UM Theater Celebrates Resilience in the Queer Community with “Verbatim” | Arts + Culture

Light, camera, action! Students rehearse their performance of “Verbatim: Celebrating Resilience” on October 11. The last performance will take place at the ZACC on October 17th.

Mark Plonsky, 48, stood in front of his cast of 12 during a rehearsal at the University’s Masquer Theater, wearing a woolen beanie and camouflage-patterned cargo pants. There was less than a week left before the big show of the program, and the members still had not decided on the order of the second act.

“Only the path to mediocrity goes smoothly! Plonsky cried, a fist raised in the air.

This Sunday, October 17 at 6 pm, the University of Montana School of Drama and Dance will present their current play, titled “Verbatim: Celebrating Resilience” at the Zootown Arts Community Center. The show will be free, but donations are encouraged.

The play will be told in two acts. The first was composed by Gregory Hinton from Public debate by the Missoula City Council on the 2010 non-discrimination ordinance, in particular on the inclusion or not of members of the LGBTQIA + community.

The second act was created by the cast of “Verbatim” and is based on dozens of interviews they conducted with people who testified at the original hearing and transcripts of the Restoration Act. religious freedom, promulgated last April in Helena. This bill, which allows Montana residents to challenge legislation that goes against their religious beliefs, has been criticized by many LGBTQIA + activists who said it would protect people who discriminate against gay people on religious grounds.

The play is a double effort between the drama school and the local youth group EmpowerMT, which approached Plonsky about the project.

“We thought this would be a great opportunity to get involved in community outreach, as it’s a very important part of the theater,” Plonsky said. “We want to reach out and create productive relationships with our community because we belong to them. We belong to the community we serve.

Plonsky is conducting “Verbatim” with assistant director Michael Beverly. Beverly first came to college as a visiting professor, but ended up staying there as an assistant. He teaches a handful of acting classes, including stage combat and design, but is especially proud to revive the Social Justice Drama class. Several cast members credit this class as the reason they auditioned for the show.

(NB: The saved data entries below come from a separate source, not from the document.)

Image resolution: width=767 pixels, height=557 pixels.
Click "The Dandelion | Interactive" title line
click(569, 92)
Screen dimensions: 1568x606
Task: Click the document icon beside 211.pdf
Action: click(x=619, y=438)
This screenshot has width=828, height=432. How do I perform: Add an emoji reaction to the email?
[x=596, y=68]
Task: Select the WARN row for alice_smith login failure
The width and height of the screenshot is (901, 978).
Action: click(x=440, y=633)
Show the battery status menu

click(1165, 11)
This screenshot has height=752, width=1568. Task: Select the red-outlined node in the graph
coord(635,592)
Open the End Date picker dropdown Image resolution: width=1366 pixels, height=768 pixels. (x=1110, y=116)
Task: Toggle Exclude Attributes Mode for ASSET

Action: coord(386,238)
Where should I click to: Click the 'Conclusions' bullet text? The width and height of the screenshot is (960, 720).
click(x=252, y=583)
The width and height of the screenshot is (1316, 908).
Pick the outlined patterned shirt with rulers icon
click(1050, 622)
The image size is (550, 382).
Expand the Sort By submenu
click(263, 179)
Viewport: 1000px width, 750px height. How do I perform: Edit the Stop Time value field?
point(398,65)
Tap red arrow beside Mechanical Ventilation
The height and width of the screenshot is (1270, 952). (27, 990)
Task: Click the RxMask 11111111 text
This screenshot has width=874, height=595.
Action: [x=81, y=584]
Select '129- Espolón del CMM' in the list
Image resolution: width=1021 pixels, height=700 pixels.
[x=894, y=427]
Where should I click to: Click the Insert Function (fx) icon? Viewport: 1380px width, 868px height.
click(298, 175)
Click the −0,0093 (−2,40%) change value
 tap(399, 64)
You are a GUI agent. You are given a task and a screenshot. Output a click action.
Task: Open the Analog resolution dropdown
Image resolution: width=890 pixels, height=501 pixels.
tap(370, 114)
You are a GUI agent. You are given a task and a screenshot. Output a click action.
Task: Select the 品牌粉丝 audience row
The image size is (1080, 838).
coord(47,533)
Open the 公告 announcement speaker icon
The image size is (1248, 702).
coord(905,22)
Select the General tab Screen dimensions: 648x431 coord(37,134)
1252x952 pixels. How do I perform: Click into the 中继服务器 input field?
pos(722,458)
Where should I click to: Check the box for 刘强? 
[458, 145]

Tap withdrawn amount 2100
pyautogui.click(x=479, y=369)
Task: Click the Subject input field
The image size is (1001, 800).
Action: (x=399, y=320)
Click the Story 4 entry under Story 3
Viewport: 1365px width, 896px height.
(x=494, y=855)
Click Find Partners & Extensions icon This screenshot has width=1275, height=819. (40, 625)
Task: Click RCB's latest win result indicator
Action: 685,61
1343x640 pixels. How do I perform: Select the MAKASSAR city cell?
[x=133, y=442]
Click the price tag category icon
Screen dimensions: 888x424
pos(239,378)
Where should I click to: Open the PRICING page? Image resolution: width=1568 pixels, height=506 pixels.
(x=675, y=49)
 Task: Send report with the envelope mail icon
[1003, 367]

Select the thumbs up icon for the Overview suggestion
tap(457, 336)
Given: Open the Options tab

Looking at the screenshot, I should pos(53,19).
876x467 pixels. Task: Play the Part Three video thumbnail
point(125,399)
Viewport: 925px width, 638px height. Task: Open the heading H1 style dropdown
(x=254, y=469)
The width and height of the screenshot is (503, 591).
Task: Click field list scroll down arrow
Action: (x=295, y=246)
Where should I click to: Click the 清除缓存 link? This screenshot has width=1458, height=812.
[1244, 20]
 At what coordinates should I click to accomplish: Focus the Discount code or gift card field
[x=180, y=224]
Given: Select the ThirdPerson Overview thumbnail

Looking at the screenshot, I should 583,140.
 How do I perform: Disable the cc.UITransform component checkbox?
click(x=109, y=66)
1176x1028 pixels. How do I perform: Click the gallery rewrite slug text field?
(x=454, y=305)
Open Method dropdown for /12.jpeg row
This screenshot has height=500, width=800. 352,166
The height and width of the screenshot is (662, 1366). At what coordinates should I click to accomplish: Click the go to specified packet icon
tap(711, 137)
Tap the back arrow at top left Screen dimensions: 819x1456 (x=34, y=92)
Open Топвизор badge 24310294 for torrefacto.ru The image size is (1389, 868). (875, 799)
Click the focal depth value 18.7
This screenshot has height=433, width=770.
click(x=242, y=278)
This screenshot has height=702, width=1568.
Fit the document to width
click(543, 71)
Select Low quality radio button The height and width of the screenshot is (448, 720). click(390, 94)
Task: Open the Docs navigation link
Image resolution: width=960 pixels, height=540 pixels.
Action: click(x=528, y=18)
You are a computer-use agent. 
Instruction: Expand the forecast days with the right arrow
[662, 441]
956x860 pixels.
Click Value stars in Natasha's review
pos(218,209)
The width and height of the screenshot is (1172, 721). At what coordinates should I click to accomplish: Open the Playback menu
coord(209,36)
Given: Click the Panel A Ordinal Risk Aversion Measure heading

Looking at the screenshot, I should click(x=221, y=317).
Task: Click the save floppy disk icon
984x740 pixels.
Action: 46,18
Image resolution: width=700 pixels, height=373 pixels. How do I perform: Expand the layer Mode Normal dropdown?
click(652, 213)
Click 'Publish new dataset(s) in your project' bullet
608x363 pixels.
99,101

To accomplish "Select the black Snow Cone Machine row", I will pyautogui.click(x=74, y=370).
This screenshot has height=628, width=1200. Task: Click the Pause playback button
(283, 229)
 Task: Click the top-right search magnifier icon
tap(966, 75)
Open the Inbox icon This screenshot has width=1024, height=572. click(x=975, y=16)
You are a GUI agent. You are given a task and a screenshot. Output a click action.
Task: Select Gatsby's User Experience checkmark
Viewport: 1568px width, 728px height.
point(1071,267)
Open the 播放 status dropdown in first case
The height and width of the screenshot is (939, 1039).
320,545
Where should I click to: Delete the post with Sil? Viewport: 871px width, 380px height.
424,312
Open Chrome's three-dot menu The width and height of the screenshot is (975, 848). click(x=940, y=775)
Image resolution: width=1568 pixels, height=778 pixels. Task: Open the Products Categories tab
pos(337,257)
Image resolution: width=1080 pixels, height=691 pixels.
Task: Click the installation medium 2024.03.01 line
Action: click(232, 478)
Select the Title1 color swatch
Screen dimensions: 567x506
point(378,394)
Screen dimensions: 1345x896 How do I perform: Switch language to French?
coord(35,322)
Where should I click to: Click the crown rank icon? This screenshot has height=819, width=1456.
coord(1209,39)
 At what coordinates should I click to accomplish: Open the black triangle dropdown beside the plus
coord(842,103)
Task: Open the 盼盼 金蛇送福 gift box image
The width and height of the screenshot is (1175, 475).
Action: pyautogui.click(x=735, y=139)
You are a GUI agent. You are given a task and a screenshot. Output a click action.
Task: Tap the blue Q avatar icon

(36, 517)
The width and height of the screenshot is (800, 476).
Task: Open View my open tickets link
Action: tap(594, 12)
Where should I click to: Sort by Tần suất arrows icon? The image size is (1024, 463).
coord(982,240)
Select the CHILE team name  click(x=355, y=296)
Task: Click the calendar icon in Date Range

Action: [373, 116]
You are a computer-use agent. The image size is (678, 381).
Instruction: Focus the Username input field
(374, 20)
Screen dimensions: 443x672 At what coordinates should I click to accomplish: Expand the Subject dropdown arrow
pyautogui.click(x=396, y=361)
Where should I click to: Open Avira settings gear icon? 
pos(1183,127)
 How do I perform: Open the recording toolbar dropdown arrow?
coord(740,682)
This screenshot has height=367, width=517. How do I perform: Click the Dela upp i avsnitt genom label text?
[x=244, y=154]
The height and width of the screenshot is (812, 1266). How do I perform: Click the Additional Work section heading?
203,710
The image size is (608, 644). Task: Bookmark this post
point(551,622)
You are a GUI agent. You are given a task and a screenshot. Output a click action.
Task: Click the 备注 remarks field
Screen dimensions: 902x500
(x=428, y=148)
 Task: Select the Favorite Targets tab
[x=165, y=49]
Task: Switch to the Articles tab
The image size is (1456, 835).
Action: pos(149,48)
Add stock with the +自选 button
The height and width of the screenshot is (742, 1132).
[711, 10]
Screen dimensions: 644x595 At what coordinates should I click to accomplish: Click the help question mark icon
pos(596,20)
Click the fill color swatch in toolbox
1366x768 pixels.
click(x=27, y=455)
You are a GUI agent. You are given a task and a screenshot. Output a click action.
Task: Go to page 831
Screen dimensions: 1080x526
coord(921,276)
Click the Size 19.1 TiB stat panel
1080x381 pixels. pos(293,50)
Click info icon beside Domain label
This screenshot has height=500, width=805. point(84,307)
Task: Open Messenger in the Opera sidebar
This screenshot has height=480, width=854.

Makay Loran, a senior working on her BFA in theater, is one such student.

“[The] The Theater for Social Justice class opened my eyes, ”she said. “It really motivated me to see how powerful and important art in general can be… I discovered that it is important to be part of the theater that can make a difference or have an impact.”


Mark Plonsky addresses members of the UM School of Theater and Dance during a group rehearsal.

Most of the cast agree that “Verbatim” had a rather unconventional rehearsal process, given that they themselves constructed the series’ interviews into a narrative.

“It was largely confusing at first,” said Sara Kutz-Yeager, a junior in the acting program. “We didn’t really know what we were doing. The directors even said they didn’t really know what they were doing. But we got it. “

The guiding force of the company has been the power behind the stories it tells and the theme of resilience, especially in the face of Montana’s Restoration of Religious Freedom Act.

“It’s so important to understand the harm the RFRA could cause,” Loran said. “Even being part of the LGBT community, I did not realize the harm this could cause… It is important that the community as a whole realizes the impact that legislation could have on LGBT communities.

“Much of my family, including myself, is gay,” Kutz-Yeager said. “A lot of my close friends are gay, so I think it’s important to tell stories of gay people in Missoula… Sometimes Missoula isn’t as sure as you think. You think it’s that liberal pocket of safe space in Montana, but as we saw last week with Rob Smith’s blog, it doesn’t always… that’s why it’s important to continue to raise the issues of minority communities.

According to Plonsky, this is the idea at the heart of “Verbatim”.

“One of the main goals I aspire to is to lend time and space on stage …” I ask the actors not to play just anyone, not just to play these characters, but rather to let their voices speak in the service of the stories of these people. “

The topics explored in the play are just a handful of a wide range of stories and situations within the queer community.

“It’s not meant to sound intimidating,” Plonsky said, “but rather liberating and encouraging. There are so many situations that call for redress or at least greater understanding. You can’t handle them all, so start there. where you can and with the story speaking to you and accepting that you can be a part of a change that will happen somewhere down the line.

“We definitely have some hopeful stories in our article,” Loran said. “Hope is always good.”